Il secondo risultato è la crescente ricerca di ottimizzazione e di recupero di efficienza nei processi di interfaccia tra fornitori e insegne. Questa esigenza ha portato a lavorare su molteplici aspetti, tra cui l’aumento della dimensione media degli ordini (l’order size ha registrato un incremento del 14% negli ultimi dieci anni), che ha generato una maggior incidenza delle unità di carico  intere in ingresso ai Ce.Di, passata dal 76 al 79% per il secco.

Il terzo risultato è il diverso grado di visibilità lungo la supply chain da parte dei fornitori, a causa della tendenza di molte aziende di ricorrere a strategie di outsourcing logistico strategico. Questa scelta, se da un lato consente di esternalizzare la gestione operativa e beneficiare di economie di scala dall’altro, se non gestita correttamente, riduce il controllo sui flussi fisici e sulle prestazioni di servizio fornite alla Gdo.

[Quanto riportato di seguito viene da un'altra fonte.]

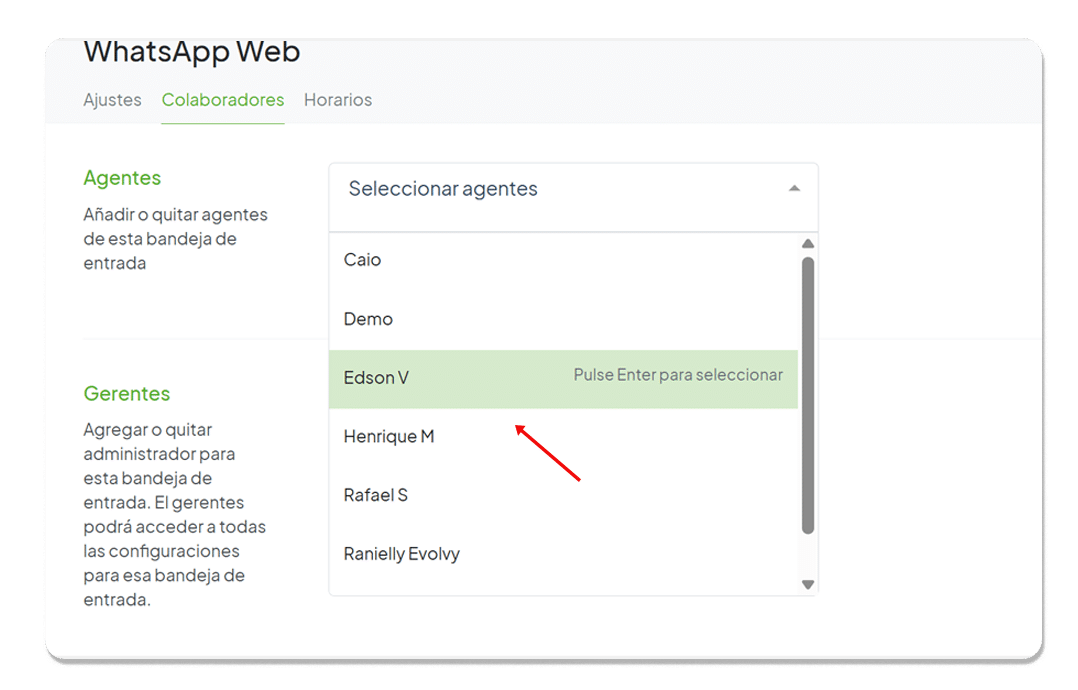Click the scrollbar down arrow in agent list

(x=808, y=585)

Il quarto risultato riguarda il tema del livello di servizio, in termini sia di prestazione erogata, sia di modalità con cui i due attori misurano la performance, che rappresenta un’importante area di confronto per la filiera. Da una parte, infatti, la frammentazione della rete distributiva dei fornitori e l’aumento dei punti di evasione degli ordini rendono più complessa l’allocazione degli stock nella rete di depositi di primo e secondo livello per ottimizzare il processo di evasione degli ordini. 

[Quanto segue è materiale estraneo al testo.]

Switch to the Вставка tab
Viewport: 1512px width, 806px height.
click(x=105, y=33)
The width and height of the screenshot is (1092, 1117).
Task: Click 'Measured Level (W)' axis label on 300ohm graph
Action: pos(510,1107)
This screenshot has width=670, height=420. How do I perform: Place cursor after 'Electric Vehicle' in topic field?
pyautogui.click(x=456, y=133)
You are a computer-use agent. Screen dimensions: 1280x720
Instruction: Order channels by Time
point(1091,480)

Dall’altra, permane una forte incertezza e variabilità della domanda che determina un incremento dei livelli di stock nella rete, con impatti negativi anche sulla freschezza delle referenze con ridotta shelf life.

Parola d'ordine sostenibilità

Sul fronte della sostenibilità ambientale, le imprese iniziano a crederci realmente. Quasi la metà ha già introdotto il trasporto intermodale e circa due terzi ha avviato un ridisegno della propria rete logistica con l’obiettivo di ridurre le distanze di consegna. Cresce l’impiego di materiali riciclati e di imballaggi più leggeri o riutilizzabili, anche se rimangono sfide legate alla logistica inversa e alla difficoltà di misurare con precisione le emissioni indirette di tipo Scope 3, ossia quelle che non sono direttamente controllate dall'azienda stessa ma sono comunque legate alle sue attività.